You do realize that by simply marrying a man with children, you gain no legal rights? You can build a wonderful relationship with them, but if he ends the marriage, he can stop you ever seeing them again. Even if the ex wife is not longer alive. So it is a very different parental role to that of actual parent.

You marry the man. Just the man.

Stepchildren are actually inlaws. Related in law only. You accrue no rights or responsibilities (beyond the basic ones in society towards other people’s children).

This is made very apparent to many SMs if they want to have any say or control over anything related to their SC.

I would not live with my MIL either. Under absolutely no circumstances. Or any of my inlaws.

candlelightsatdawn · 20/12/2021 11:35

@SleepOhHowIMissYou I'm not sure where you read a personal attack on you. Since my first comment wasn't directed at you, but then you started saying I was triggered and it was clearly close to my home ?

But your right personal attacks are more a reflection on that person...

Odd flex but you rock on.

candlelightsatdawn · 20/12/2021 11:52

The more I think about this the more i think that's it's case of expectation vs reality.

People have lots of fun ideals about what type of parent they will be when they have kids, then reality comes along and gives them a good shake. Sometimes though they cling to those ideals and then their MH takes dive because life isn't turning out as planned, reality isn't what they thought.

There are lots of expectations re blended families and what "should be" but not a consistent pattern of expectations that could be formally agreed upon and a book created. Which is a problem glossed over by many here.

This means that actually when reality rocks up it's not just messing with one perspective but all perspectives.

The closest people who can tell you about the reality of step parenting is actual step parents, the unrealistic expectations are often said like law by people who have 0 grounding in step parenting and it doesn't marry up with reality.

As nice as it would be to claim the title as a mum, I know I'm not a perfect parent.
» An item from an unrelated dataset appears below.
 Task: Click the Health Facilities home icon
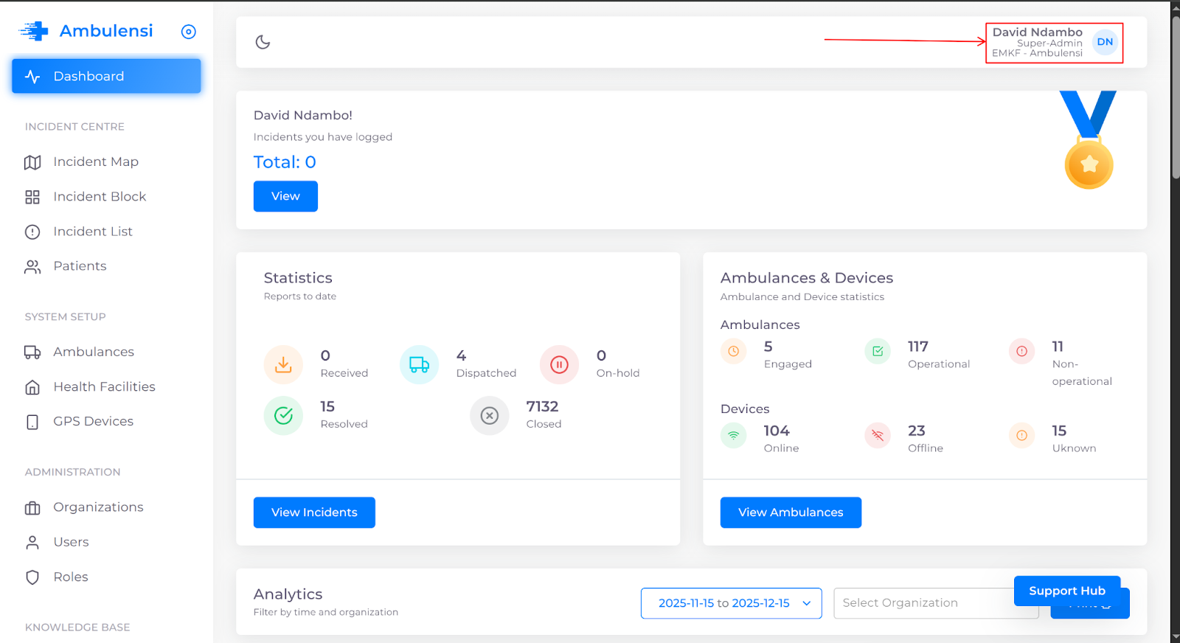point(32,387)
I'm not sure why everyone seems to think SP should be held to a higher bar when any hurt that was created by first family splitting up, is somehow magically and morally now SP problem to solve.

If your a parent I bet your bottom dollar there's one thing you said you would never do as a parent but when parenting reality hit, you changed. That's allowed. So people's views on step parenting allowed to change. Shaming people won't stop those feelings.